On the role of water in antimony electrodeposition from choline chloride/ethylene glycol/water mixture

Through experimental research and theoretical calculation, it was investigated the effect of water and temperature on the electrodeposition of antimony (Sb) on a platinum (Pt) electrode. The plating solutions were prepared by the addition of 0.05 mol L–1 SbCl3 to the mixtures of choline chloride (ChCl), ethylene glycol (EG) and water (W) in the following molar ratio: 1ChCl:2EG (bath 1), 1ChCl:2EG:0.45 W (bath 2), and 1ChCl:2EG:1.62 W (bath 3). Furthermore, the Sb coatings were electrodeposited at 297 and 338 K. The surface morphologies and crystalline structures of Sb electrodeposits were analysed by scanning electron microscopy (SEM) and X-ray diffraction (XRD), respectively. In addition, to understand the interactions of Sb3+ species with the other components of the plating solution, models were created and calculated using density functional theory (DFT) and quantum theory of atoms in molecules (QTAIM). The results of the voltammetric behaviour of Sb3+ species indicated that the reduction potential was shifted towards more positive values with increasing water content on the electrolyte, indicating that the water catalyses the electrochemical reduction of the Sb3+ species. The values of the diffusion coefficients for the Sb3+ species were calculated by applying the Cottrell equation, which increased with the addition of water and temperature increment.

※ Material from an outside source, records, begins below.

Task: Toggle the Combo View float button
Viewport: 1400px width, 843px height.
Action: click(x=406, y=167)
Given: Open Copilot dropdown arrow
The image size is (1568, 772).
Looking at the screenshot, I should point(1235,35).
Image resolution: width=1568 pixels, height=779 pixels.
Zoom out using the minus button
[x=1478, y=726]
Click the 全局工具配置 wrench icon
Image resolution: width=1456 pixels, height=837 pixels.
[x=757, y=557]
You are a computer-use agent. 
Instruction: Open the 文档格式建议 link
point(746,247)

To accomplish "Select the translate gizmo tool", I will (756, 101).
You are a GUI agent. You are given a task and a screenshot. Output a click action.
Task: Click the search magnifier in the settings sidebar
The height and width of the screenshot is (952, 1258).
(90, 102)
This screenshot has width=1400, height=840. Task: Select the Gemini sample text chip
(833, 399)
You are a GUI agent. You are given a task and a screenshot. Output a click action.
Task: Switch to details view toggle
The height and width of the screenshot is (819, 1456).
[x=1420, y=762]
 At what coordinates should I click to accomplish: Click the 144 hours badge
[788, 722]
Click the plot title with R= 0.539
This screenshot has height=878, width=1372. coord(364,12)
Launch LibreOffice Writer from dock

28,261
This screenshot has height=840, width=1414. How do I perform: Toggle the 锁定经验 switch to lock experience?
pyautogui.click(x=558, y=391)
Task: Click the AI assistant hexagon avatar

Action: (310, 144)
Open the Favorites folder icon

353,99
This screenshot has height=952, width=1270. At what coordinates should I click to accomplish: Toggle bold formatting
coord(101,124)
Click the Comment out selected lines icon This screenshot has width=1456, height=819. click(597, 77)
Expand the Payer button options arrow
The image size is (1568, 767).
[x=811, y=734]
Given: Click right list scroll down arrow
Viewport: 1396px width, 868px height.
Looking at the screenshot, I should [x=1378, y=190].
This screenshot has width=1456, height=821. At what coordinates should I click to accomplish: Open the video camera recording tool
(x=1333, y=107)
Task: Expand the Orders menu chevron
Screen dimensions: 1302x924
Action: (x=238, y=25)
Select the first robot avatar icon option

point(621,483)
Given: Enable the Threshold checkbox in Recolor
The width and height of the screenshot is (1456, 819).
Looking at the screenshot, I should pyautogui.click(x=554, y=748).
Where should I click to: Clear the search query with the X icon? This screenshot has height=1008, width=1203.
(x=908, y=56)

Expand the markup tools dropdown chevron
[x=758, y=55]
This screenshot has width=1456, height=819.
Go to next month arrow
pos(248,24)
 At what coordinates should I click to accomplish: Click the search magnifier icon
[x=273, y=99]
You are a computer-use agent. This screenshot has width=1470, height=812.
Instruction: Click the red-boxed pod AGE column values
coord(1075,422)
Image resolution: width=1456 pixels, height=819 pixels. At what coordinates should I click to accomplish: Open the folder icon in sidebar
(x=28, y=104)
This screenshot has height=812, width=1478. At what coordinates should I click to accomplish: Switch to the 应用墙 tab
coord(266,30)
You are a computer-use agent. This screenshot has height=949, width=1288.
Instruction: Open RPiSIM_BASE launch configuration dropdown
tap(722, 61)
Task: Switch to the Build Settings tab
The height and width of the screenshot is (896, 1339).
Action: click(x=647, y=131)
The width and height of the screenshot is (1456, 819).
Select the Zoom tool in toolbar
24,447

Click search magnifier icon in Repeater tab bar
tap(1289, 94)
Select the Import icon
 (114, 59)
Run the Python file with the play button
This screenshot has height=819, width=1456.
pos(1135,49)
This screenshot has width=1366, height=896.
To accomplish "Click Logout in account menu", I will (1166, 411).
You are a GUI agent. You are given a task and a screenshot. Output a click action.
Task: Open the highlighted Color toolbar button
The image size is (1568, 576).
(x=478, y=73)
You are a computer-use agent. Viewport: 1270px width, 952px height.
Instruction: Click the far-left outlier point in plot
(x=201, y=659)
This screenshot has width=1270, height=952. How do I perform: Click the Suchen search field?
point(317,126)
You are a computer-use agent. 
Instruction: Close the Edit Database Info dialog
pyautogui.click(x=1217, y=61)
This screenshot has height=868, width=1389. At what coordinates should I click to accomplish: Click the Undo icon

The water content and temperature increase affect the surface morphologies of the Sb electrodeposited coatings, which is attributed to the improvement of Sb electrodeposition rate. Moreover, Sb electrodeposited coatings were successfully obtained without adding a complexing agent, indicating that the procedure adopted for the Sb electrodeposition is environmentally friendly. The XRD results revealed the pure phase Sb films. DFT simulations indicated that the Sb-Cl interaction is stronger, which suggests the formation of Sb-Cl complexes. Adding H2O molecules favours the electron affinity of the systems, and QTAIM results suggested that this additive decreased the electron density of Sb3+ ions.